Support VSSA Advertisers

Tuesday, October 14, 2014

Why I-594 is Important to Virginia

This November, an important ballot initiative is before the voters of Washington state.  It is known as I-594 and if it passes, it will make the simple act of handing your firearm to a friend at the range, or an instructor handing a firearm to a trainee, a criminal offense.  I-594 is being sold by billionaires like Mike Bloomberg and Bill Gates, both of whom have contributed the bulk of the $7million raised by supporters of the initiative, as "universal background checks".  But this proposal spanning 18 pages is much more.
You might ask why Virginians should care about I-594.  Virginia doesn't allow ballot initiatives and one half of the Virginia General Assembly is firmly in pro-rights hands and would never pass such a law.  But for how long will that be the case?  Last week's federal court decision throwing out Virginia's Congressional redistricting could have ripple effects on state legislative districts in the not too distant future.  There are voices in Virginia who want a "non-partisan" commission to undertake the task of redistricting every 10 years.

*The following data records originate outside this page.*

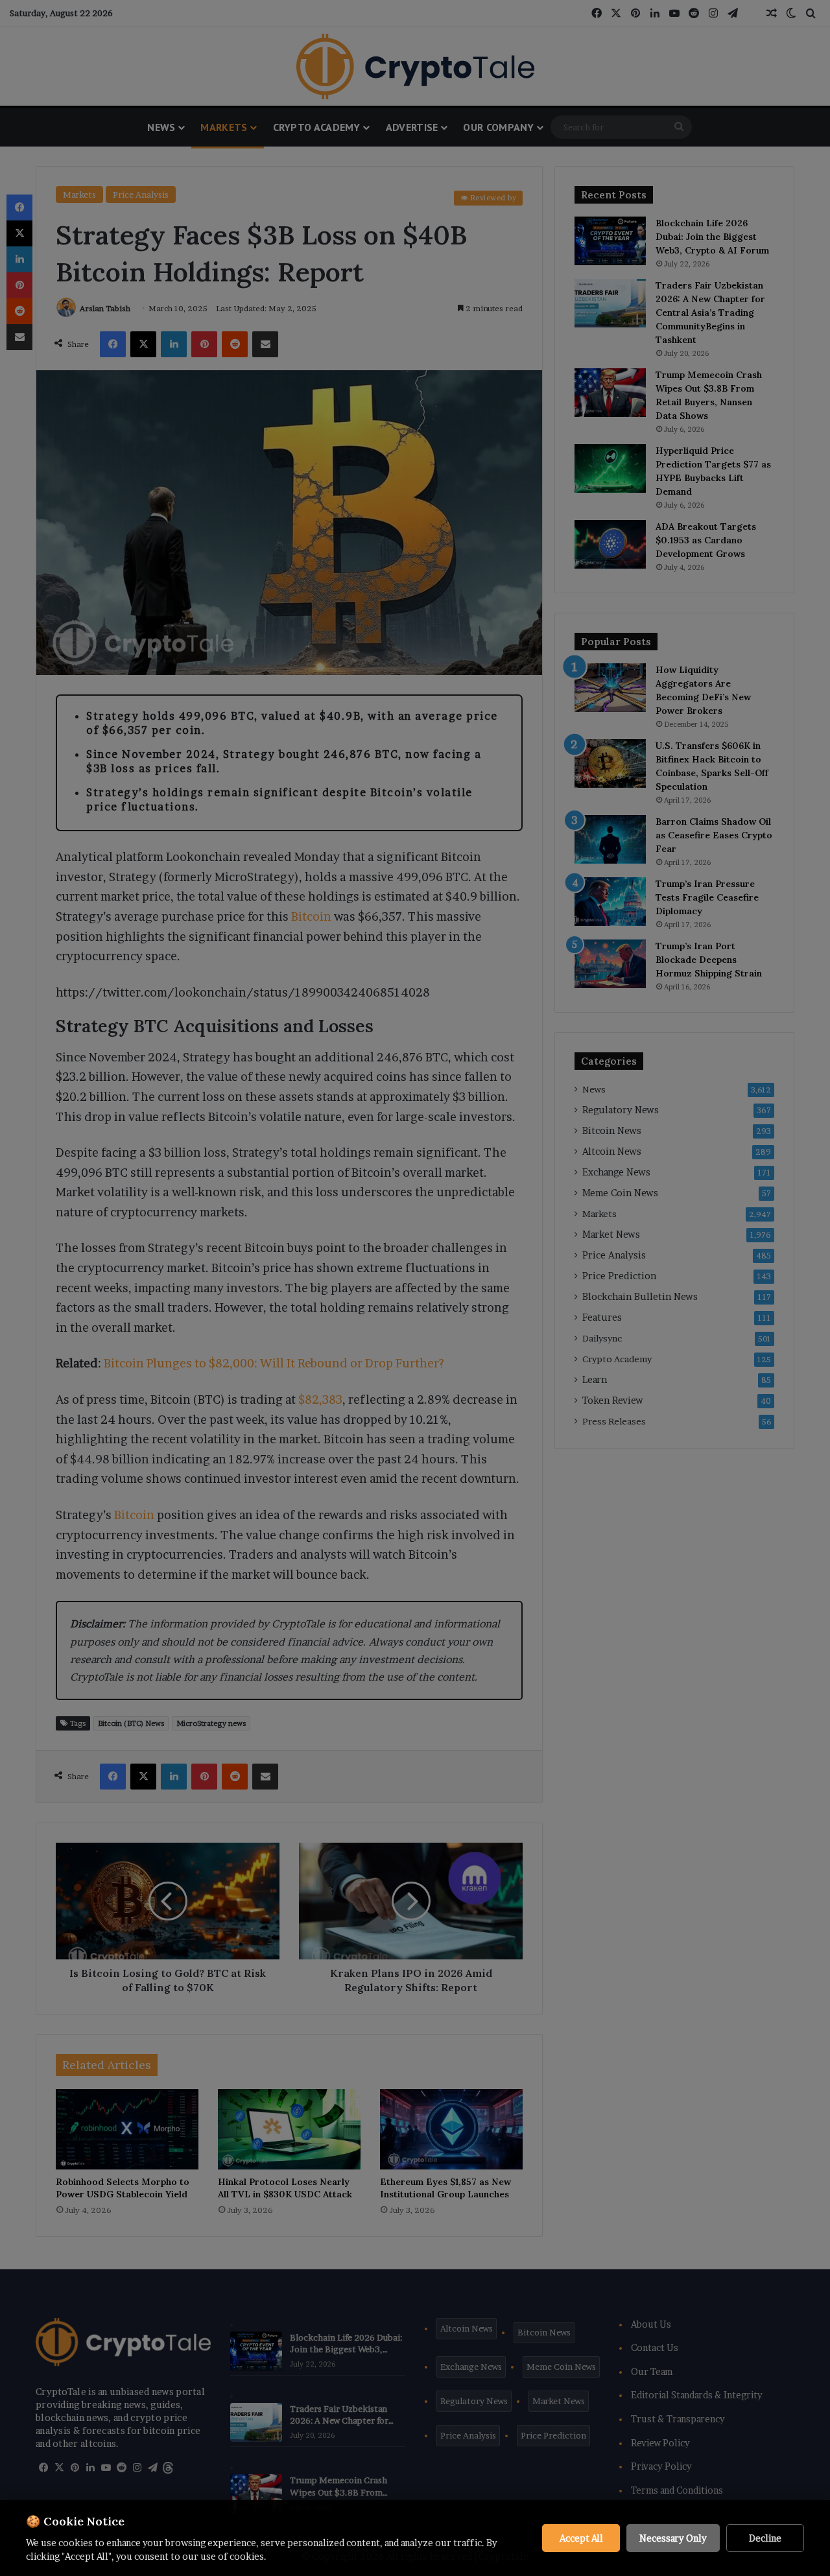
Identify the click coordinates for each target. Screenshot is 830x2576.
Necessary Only (673, 2538)
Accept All (581, 2538)
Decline (765, 2538)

It is not lost on the pro-rights community that I-594 could just be the start of the trouble.  Washington is being used as a test to see if the model can be used in other states that allow the initiative process.  The forces aligned pushing the bill have far more money than the pro-rights side, not withstanding the claim by the anti-rights folks that the NRA has gobs of money and uses it to beat back "commonsense gun safety proposals."  There has been a small family feud in the pro-rights community, with some in Washington fighting I-594 complaining that the NRA is not spending enough to fight the initiative.  But the NRA's strength has not been its money, it has been an active grassroots, and the NRA has had staff in the state working with those grassroots supporters for months.

As the information is getting out, support for the initative, which stood at over 70% in the spring, is beginning to slip, though a majority of those polled still support it.  Now the NRA is up with a new add that points out that law enforcement are opposed to the measure.
As Sebastian wrote earlier today, let's hope that the ad hits the "low-information" voter and continues to chip away at the support in the final 21 days of the election.  Because if this scheme passes, look for it to come to a state near you.